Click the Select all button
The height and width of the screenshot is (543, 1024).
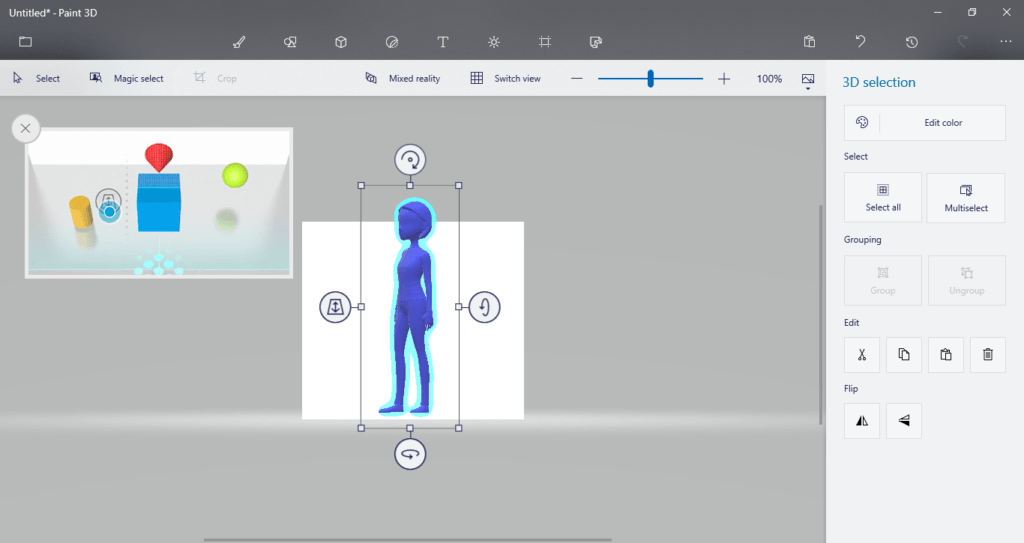point(882,197)
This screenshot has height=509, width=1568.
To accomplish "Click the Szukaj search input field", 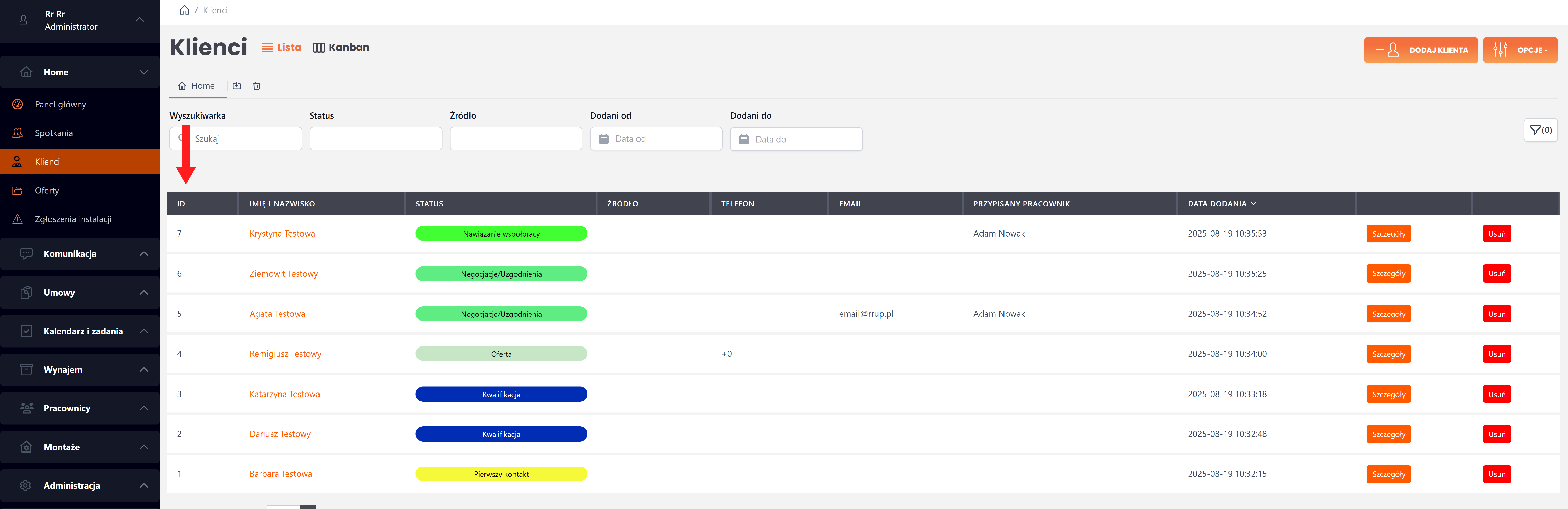I will click(243, 139).
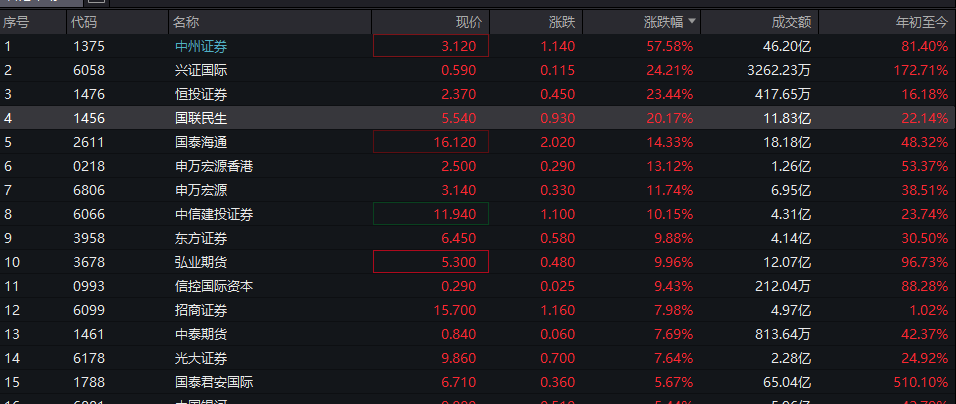Click the 序号 column header
Screen dimensions: 956x404
click(x=16, y=21)
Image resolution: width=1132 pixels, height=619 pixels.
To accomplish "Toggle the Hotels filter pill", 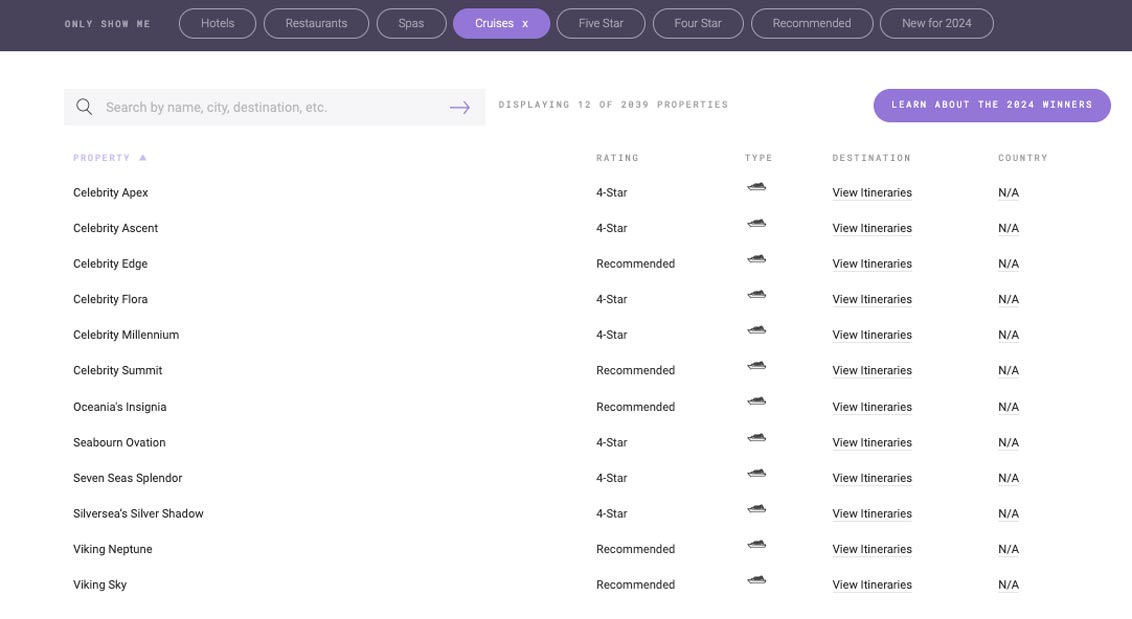I will (217, 24).
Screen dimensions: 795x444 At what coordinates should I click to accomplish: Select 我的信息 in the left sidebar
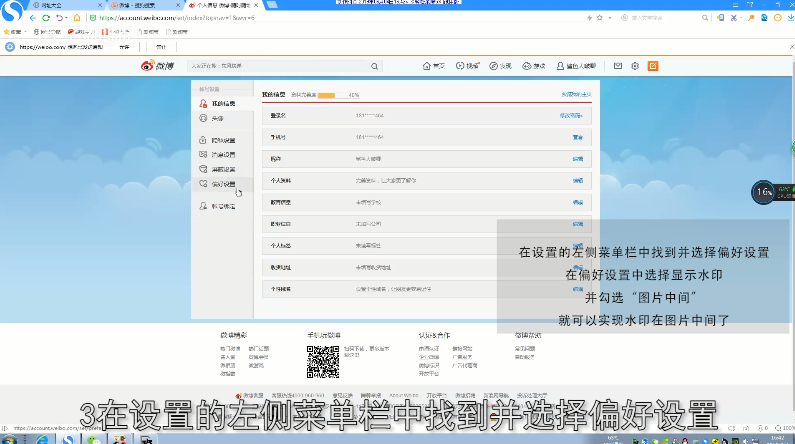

→ **Direction**: State how many lines in the rows above contain "Select", counting only matches with the same capitalization. Reply with the number alone.

→ **Response to this exercise**: 2